• [THE PROBLEM] From the data below, return all lines holding the string "Social".
Start of RECORDS PROVIDED
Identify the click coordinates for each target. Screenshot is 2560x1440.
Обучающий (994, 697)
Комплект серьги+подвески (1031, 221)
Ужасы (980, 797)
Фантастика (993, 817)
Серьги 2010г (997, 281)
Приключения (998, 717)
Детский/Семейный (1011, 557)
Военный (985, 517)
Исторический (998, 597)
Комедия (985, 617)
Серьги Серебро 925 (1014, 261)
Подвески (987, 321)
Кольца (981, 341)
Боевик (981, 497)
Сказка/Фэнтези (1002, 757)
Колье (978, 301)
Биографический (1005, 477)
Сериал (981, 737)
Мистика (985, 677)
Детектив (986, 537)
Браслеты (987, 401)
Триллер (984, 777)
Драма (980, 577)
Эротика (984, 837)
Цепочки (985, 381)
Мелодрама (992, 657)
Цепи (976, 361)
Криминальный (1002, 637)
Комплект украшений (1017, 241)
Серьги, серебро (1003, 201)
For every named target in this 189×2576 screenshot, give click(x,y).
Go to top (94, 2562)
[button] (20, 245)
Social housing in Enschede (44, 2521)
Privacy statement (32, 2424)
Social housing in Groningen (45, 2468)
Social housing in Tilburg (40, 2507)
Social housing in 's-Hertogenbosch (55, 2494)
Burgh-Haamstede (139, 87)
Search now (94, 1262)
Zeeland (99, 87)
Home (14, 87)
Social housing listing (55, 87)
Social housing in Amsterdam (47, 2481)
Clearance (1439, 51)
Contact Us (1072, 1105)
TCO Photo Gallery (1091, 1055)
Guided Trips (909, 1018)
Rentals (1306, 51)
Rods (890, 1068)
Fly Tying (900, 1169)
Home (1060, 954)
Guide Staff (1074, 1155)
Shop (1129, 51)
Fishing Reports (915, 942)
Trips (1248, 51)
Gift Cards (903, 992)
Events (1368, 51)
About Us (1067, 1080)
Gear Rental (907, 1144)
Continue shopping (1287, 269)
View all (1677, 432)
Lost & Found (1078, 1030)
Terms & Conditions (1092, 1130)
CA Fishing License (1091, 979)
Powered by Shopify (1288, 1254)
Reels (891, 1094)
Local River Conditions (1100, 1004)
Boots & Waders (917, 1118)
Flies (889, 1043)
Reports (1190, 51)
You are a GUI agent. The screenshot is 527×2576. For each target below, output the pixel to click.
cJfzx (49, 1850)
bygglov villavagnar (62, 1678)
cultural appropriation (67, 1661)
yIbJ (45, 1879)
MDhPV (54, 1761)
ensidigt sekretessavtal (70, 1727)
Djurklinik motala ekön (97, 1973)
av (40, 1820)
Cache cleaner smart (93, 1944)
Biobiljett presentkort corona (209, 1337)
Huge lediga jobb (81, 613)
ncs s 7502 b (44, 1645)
End of RECORDS PROVIDED
• [WRITTEN RESPONSE]
Social housing in Enschede (44, 2521)
Social housing in Groningen (45, 2468)
Social housing in Tilburg (40, 2507)
Social housing in 's-Hertogenbosch (55, 2494)
Social housing listing (55, 87)
Social housing in Amsterdam (47, 2481)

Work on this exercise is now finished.